╭─ DOCUMENT SEGMENT

Important: When using --restart, do nodes one at a time (see "Upgrading a Multi-Node Cluster" above).

CLI Flags Reference

orama install

Flag Description
--vps-ip <ip> VPS public IP address (required)
--domain <domain> Domain for HTTPS certificates. Nameserver nodes use the base domain (e.g., example.com); non-nameserver nodes use a subdomain (e.g., node-4.example.com)
--base-domain <domain> Base domain for deployment routing (e.g., example.com)
--nameserver Configure this node as a nameserver (CoreDNS + Caddy)
--join <url> Join existing cluster via HTTPS URL (e.g., https://node1.example.com)
--token <token> Invite token for joining (from orama invite on existing node)
--branch <branch> Git branch to use (default: main)
--no-pull Skip git clone/pull, use existing /home/debros/src
--pre-built Skip all Go compilation, use pre-built binaries already on disk (see above)
--force Force reconfiguration even if already installed
--skip-firewall Skip UFW firewall setup
--skip-checks Skip minimum resource checks (RAM/CPU)
--anyone-relay Install and configure an Anyone relay on this node
--anyone-migrate Migrate existing Anyone relay installation (preserves keys/fingerprint)
--anyone-nickname <name> Relay nickname (required for relay mode)
--anyone-wallet <addr> Ethereum wallet for relay rewards (required for relay mode)
--anyone-contact <info> Contact info for relay (required for relay mode)
--anyone-family <fps> Comma-separated fingerprints of related relays (MyFamily)
--anyone-orport <port> ORPort for relay (default: 9001)
--anyone-exit Configure as an exit relay (default: non-exit)

orama invite

Flag Description
--expiry <duration> Token expiry duration (default: 1h, e.g. --expiry 24h)

╰─

### TASKS TO CARRY OUT
1. List every flag in the orama CLI flags reference whose description states a default value, and give that default for each.
2. Reproduce the orama CLI flags reference word for word, from "--base-domain <domain> Base" to "installation (preserves keys/fingerprint)".
3. Write the next part of the orama CLI flags reference, picking up after its last line.

╭─ GIVEN MATERIAL

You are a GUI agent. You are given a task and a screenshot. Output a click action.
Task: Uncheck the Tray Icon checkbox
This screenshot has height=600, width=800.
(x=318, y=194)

╰─

### THE RESPONSES
1.
--branch: main
--anyone-orport: 9001
--anyone-exit: non-exit
--expiry: 1h

2.
--base-domain <domain> Base domain for deployment routing (e.g., example.com)
--nameserver Configure this node as a nameserver (CoreDNS + Caddy)
--join <url> Join existing cluster via HTTPS URL (e.g., https://node1.example.com)
--token <token> Invite token for joining (from orama invite on existing node)
--branch <branch> Git branch to use (default: main)
--no-pull Skip git clone/pull, use existing /home/debros/src
--pre-built Skip all Go compilation, use pre-built binaries already on disk (see above)
--force Force reconfiguration even if already installed
--skip-firewall Skip UFW firewall setup
--skip-checks Skip minimum resource checks (RAM/CPU)
--anyone-relay Install and configure an Anyone relay on this node
--anyone-migrate Migrate existing Anyone relay installation (preserves keys/fingerprint)

3.
Important notes about invite tokens:

  • Tokens are single-use. Once a node consumes a token during the join handshake, it cannot be reused. Generate a separate token for each node you want to join.
  • Expiry is checked in UTC. RQLite uses datetime('now') which is always UTC. If your local timezone differs, account for the offset when choosing expiry durations.
  • Use longer expiry for multi-node deployments. When deploying multiple nodes, use --expiry 24h to avoid tokens expiring mid-deployment.

orama upgrade

Flag Description
--branch <branch> Git branch to pull from
--no-pull Skip git pull, use existing source
--pre-built Skip all Go compilation, use pre-built binaries already on disk
--restart Restart all services after upgrade

orama prod (Service Management)

Use these commands to manage services on production nodes:

# Stop all services (debros-node, coredns, caddy)
sudo orama prod stop

# Start all services
sudo orama prod start

# Restart all services
sudo orama prod restart

# Check service status
sudo orama prod status

Note: Always use orama prod stop instead of manually running systemctl stop. The CLI ensures all related services (including CoreDNS and Caddy on nameserver nodes) are handled correctly.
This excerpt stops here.